Some national and international guidelines advise physicians to use spinal manipulation for patients suffering from acute (and chronic) low back pain. Many experts have been concerned about the validity of this advice. Now an up-date of the Cochrane review on this subject seems to provide clarity on this rather important matter.
Its aim was to assess the effectiveness of spinal manipulative therapy (SMT) as a treatment of acute low back pain. Randomized controlled trials (RCTs) testing manipulation/mobilization in adults with low back pain of less than 6-weeks duration were included. The primary outcome measures were pain, functional status and perceived recovery. Secondary endpoints were return-to-work and quality of life. Two authors independently conducted the study selection, risk of bias assessment and data extraction. The effects were examined for SMT versus inert interventions, sham SMT, other interventions, and for SMT as an adjunct to other forms of treatment.

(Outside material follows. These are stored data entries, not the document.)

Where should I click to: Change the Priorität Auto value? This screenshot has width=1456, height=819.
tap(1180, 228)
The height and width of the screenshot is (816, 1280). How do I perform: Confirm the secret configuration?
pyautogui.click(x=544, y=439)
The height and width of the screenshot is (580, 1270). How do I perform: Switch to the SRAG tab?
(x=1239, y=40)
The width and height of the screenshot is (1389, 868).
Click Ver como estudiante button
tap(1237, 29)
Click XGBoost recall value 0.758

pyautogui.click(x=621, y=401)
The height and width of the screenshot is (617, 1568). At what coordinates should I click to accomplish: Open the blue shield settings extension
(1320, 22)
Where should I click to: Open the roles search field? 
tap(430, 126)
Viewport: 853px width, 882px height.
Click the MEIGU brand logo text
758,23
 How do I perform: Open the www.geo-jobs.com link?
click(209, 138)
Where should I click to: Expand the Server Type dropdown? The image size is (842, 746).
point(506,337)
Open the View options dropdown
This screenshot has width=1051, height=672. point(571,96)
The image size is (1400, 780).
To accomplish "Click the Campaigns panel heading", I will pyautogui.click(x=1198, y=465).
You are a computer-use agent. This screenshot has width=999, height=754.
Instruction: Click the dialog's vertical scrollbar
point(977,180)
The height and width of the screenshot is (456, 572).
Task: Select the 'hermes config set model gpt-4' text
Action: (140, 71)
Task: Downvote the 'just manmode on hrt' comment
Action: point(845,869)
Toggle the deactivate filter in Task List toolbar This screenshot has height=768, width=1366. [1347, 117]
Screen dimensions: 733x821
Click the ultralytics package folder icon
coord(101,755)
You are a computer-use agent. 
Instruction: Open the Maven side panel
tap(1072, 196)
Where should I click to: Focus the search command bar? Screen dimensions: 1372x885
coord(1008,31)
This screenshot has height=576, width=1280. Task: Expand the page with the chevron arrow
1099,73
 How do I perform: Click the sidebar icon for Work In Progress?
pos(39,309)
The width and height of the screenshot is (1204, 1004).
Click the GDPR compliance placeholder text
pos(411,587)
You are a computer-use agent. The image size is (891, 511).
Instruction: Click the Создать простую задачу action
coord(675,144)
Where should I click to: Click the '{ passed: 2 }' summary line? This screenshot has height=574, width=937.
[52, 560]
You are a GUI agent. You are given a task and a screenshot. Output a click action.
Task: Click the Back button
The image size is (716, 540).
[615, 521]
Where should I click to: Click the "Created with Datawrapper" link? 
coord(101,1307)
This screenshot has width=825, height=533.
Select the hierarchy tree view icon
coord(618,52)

The researchers identified 20 RCTs with a total number of 2674 participants, 12 (60%) RCTs had not been included in the previous version of this review. Only 6 of the 20 studies had a low risk of bias. For pain and functional status, there was low- to very low-quality evidence suggesting no difference in effectiveness of SMT compared with inert interventions, sham SMT or as adjunct therapy. There was varying quality of evidence suggesting no difference in effectiveness of SMT compared with other interventions. Data were sparse for recovery, return-to-work, quality of life, and costs of care.
The authors draw the following conclusion: “SMT is no more effective for acute low back pain than inert interventions, sham SMT or as adjunct therapy. SMT also seems to be no better than other recommended therapies. Our evaluation is limited by the few numbers of studies; therefore, future research is likely to have an important impact on these estimates. Future RCTs should examine specific subgroups and include an economic evaluation.”
In other words, guidelines that recommend SMT for acute low back pain are not based on the current best evidence. But perhaps the situation is different for chronic low back pain? The current Cochrane review of 26 RCTs is equally negative: “High quality evidence suggests that there is no clinically relevant difference between SMT and other interventions for reducing pain and improving function in patients with chronic low-back pain. Determining cost-effectiveness of care has high priority. Further research is likely to have an important impact on our confidence in the estimate of effect in relation to inert interventions and sham SMT, and data related to recovery.”
This clearly begs the question why many of the current guidelines seem to mislead us. I am not sure I know the answer to this one; however I suspect that the panels writing the guidelines might have been dominated by chiropractors and osteopaths or their supporters who have not exactly made a name for themselves for being impartial. Whatever the reason, I think it is time for a re-think and for up-dating guidelines which are out of date and misleading.
Similarly, it might be time to question for what conditions chiropractors and osteopaths, the two professions who use spinal manipulation/mobilisation most, do actually offer anything of real value at all. Back pain and SMT are clearly their domains; if it turns out that SMT is not evidence-based for back pain, what is left? There is no good evidence for anything else, as far as I can see. To make matters worse, there are quite undeniable risks associated with SMT. The conclusion of such considerations is, I fear, obvious: the value of and need for these two professions should be re-assessed.